Despite these marvelous achievements, most reported metasurfaces only possess a single and fixed functionality once they are fabricated. With the development of modern integrated systems and applications, a single device with multiple and tunable functionalities is highly desirable [3]. To realize multiple functionalities, the routine approach relies on incorporating different engineered resonators into one supercell [26–28], where each functionality can be independently controlled at different frequencies or different polarization states. Based on this method, multifunctional metasurface lens [29] and holograms [25] have been successfully demonstrated. Nevertheless, such multifunctional devices are inevitably accompanied with static optical response, complex design and large cross-talk. To resolve these problems, people are pursuing more advanced metasurfaces with switchable functionalities. A promising way is to integrate active nanomaterials into metasurfaces, such as graphene [30–32], vanadium dioxide (VO2) [13,32–35], chalcogenide GeSbTe [36], among the others [37]. The optical properties of these active media can be controlled through external stimuli, which enable the active tuning of the performance of the designed meta-device.
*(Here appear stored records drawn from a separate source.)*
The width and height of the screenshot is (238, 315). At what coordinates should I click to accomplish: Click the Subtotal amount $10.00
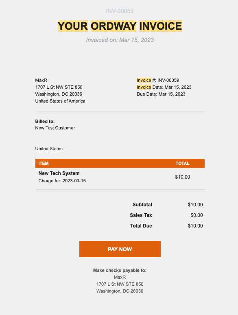click(195, 205)
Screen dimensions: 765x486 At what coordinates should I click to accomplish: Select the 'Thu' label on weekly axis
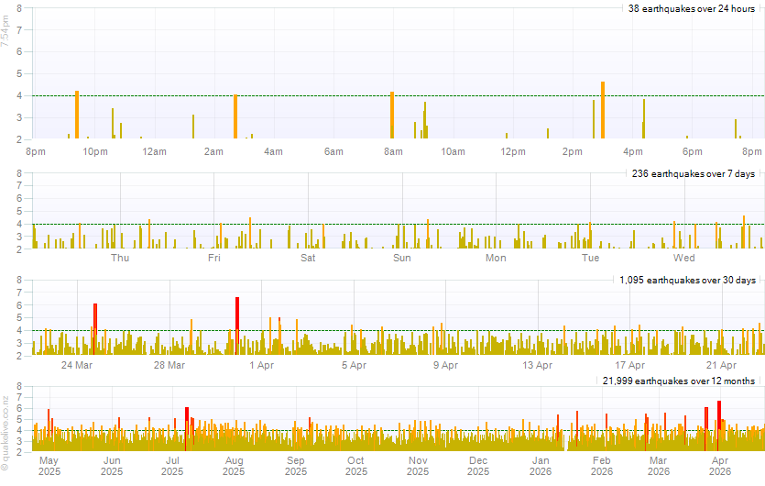pyautogui.click(x=120, y=258)
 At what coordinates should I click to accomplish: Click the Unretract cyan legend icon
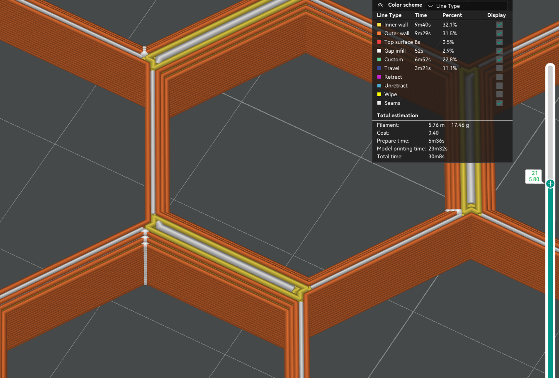379,85
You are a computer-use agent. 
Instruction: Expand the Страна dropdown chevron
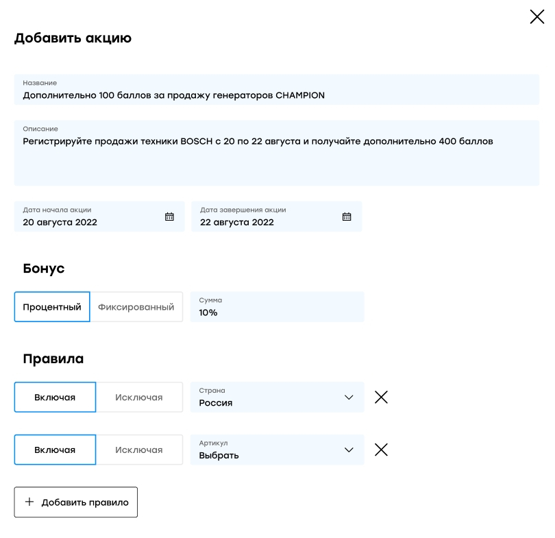(x=349, y=398)
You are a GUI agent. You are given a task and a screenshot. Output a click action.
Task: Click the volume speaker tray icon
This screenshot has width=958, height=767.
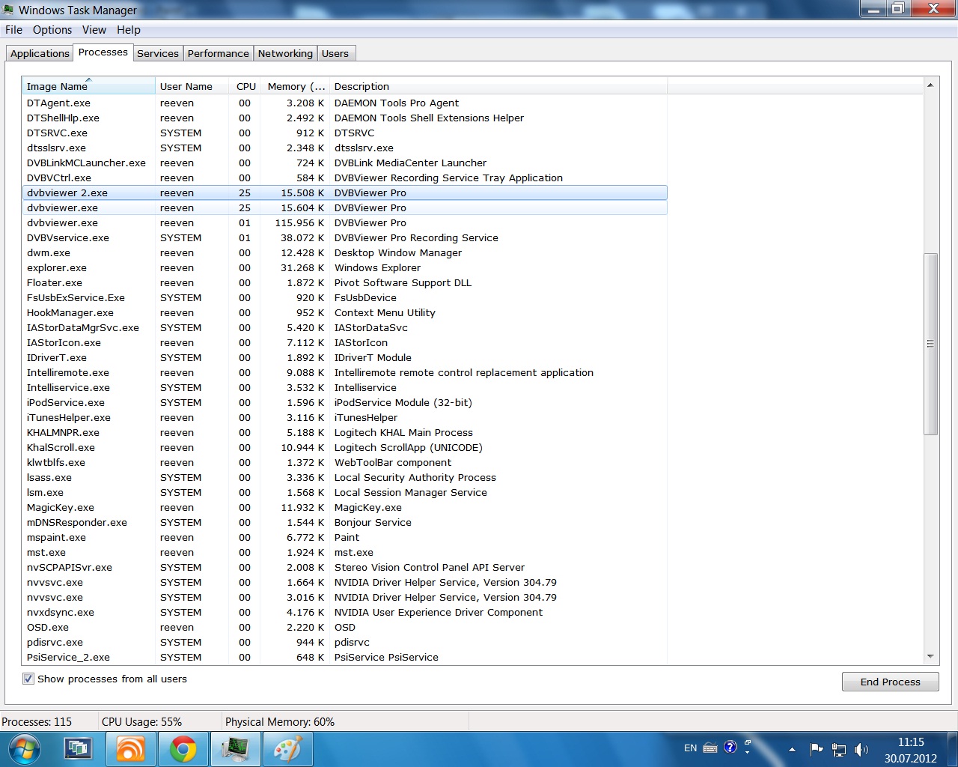click(861, 749)
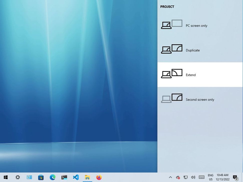Open the ENG US language switcher

210,177
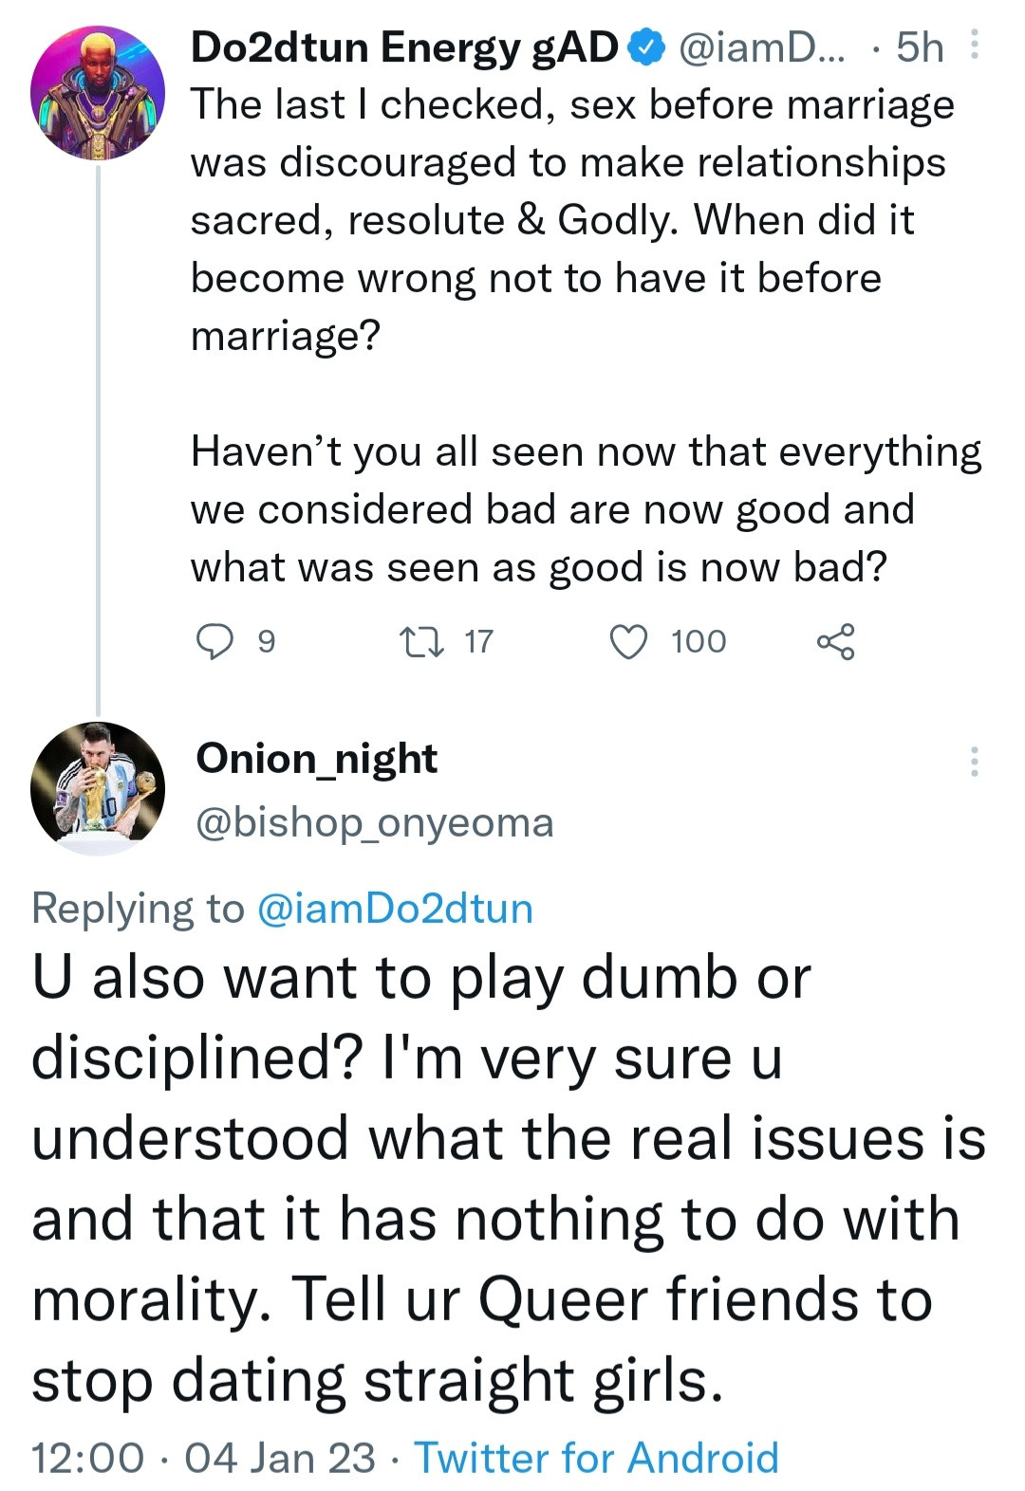Like the Do2dtun tweet with heart icon
The height and width of the screenshot is (1491, 1025).
(628, 642)
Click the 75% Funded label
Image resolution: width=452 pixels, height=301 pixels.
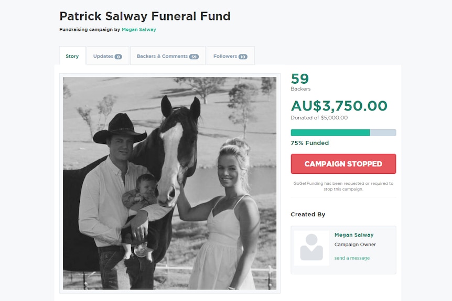309,143
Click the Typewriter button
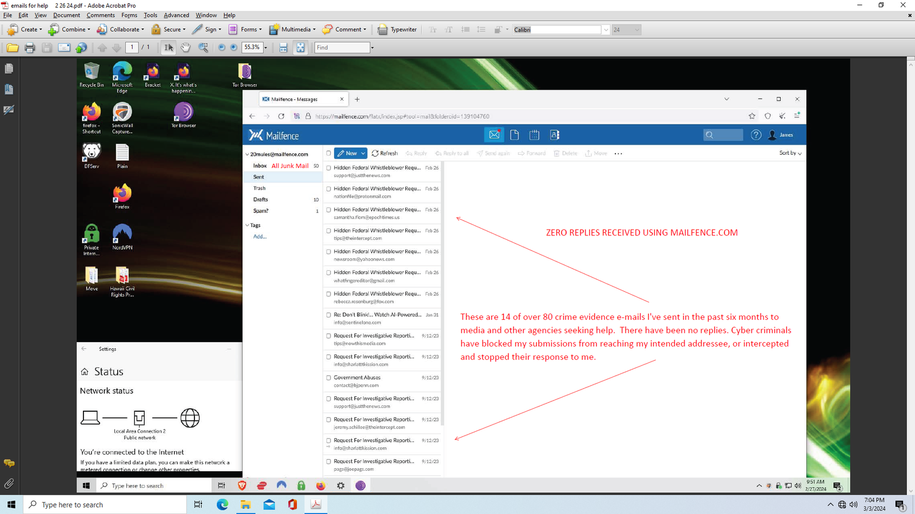This screenshot has width=915, height=514. [x=397, y=30]
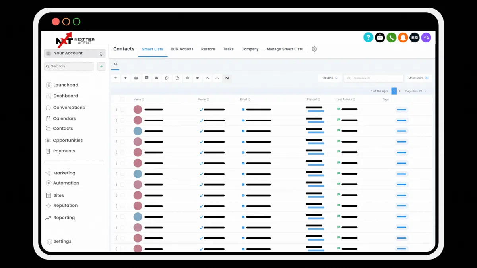The image size is (477, 268).
Task: Click the green phone dialer icon
Action: 392,38
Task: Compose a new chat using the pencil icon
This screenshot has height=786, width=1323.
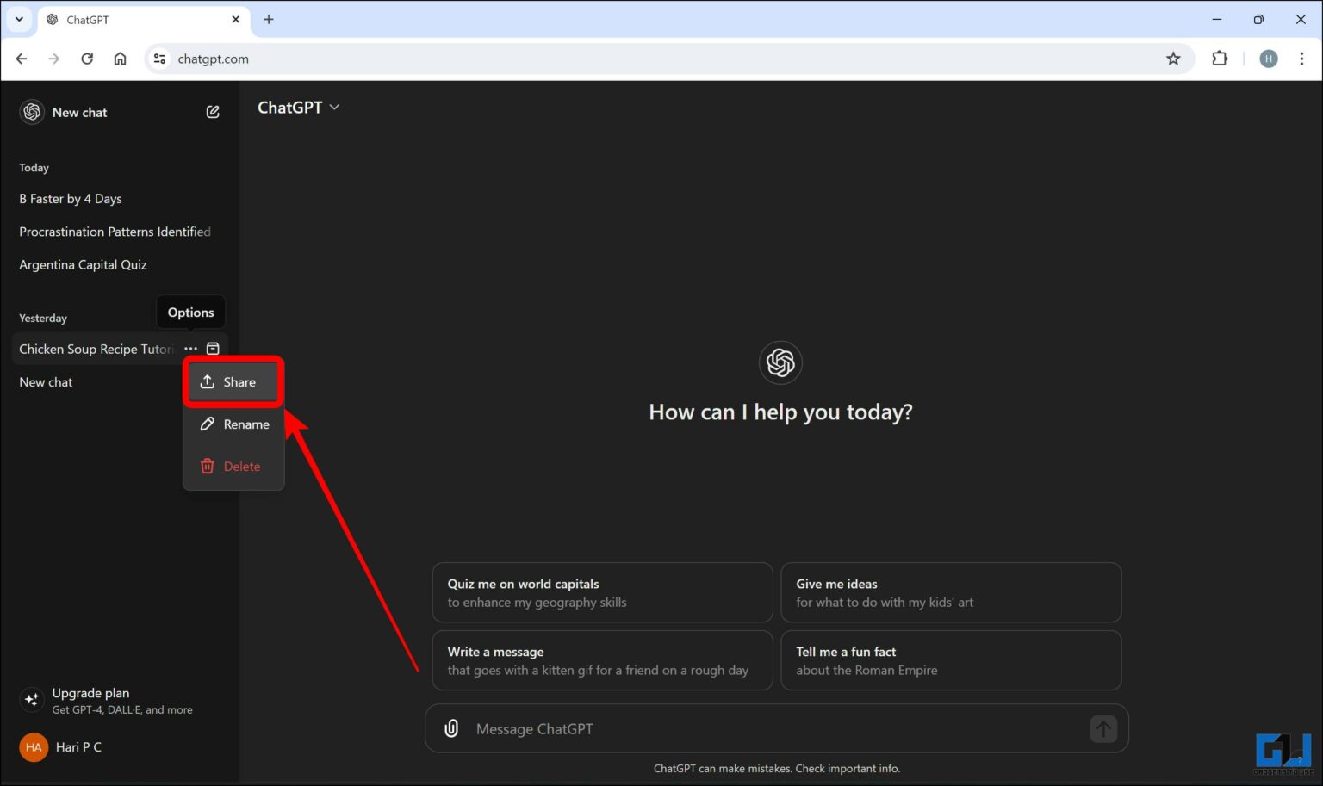Action: (x=212, y=111)
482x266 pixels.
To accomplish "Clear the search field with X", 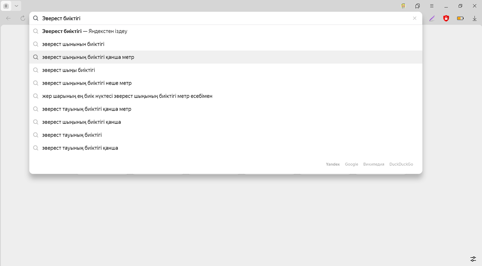I will point(415,18).
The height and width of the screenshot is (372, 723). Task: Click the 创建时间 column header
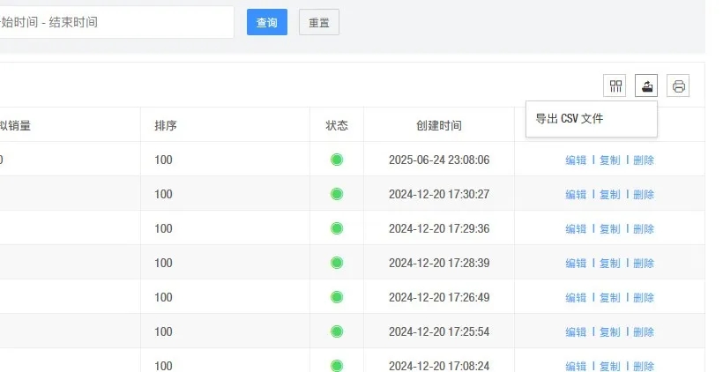439,126
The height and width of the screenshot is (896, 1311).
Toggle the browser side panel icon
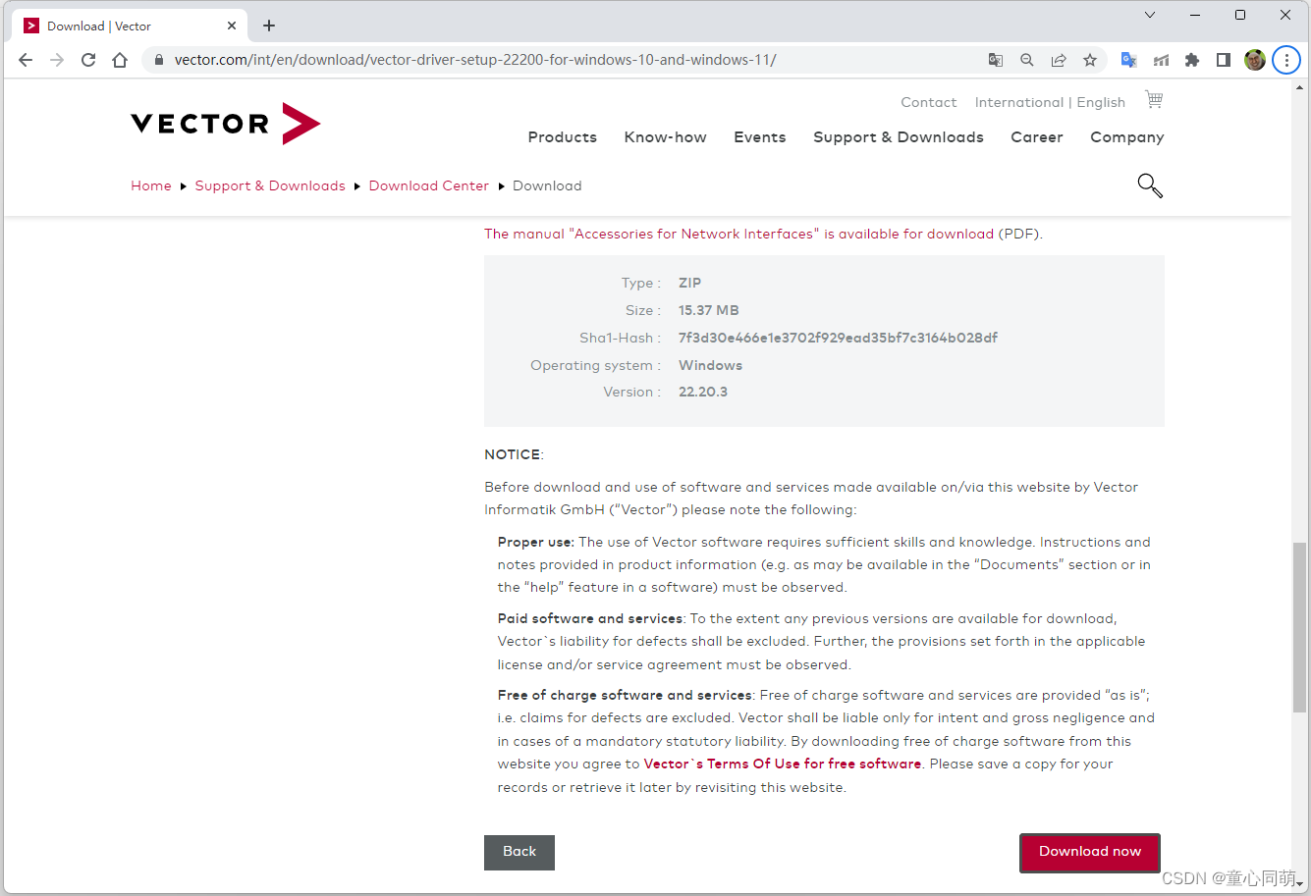click(1224, 60)
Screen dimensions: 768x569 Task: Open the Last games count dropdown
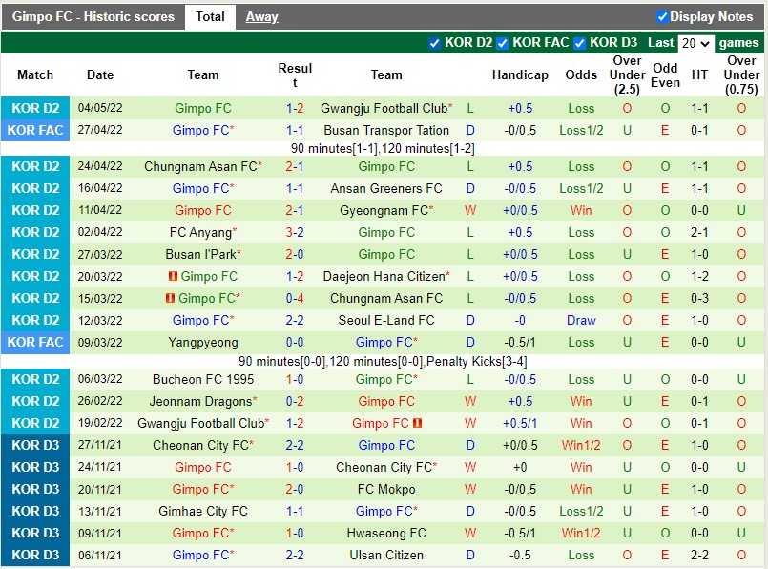(x=695, y=43)
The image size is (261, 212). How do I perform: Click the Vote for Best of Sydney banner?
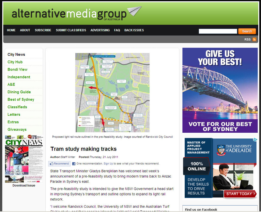point(220,90)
For instance, metasurfaces-based EIT can be dynamically tuned with silicon pads embedded into the meta-resonator [37]. Perfect absorption can also be tuned in graphene-integrated metasurfaces . Nevertheless, the active nanomaterials in these devices simply act as a switch to turn a single functionality on and off, whereas advanced metasurfaces with completely diversified functionalities over a broadband are still rarely reported, thereby limiting their potential applications for the ever-increasing demands on multi-functionalized EM-device integration and operation with high capacity and speed.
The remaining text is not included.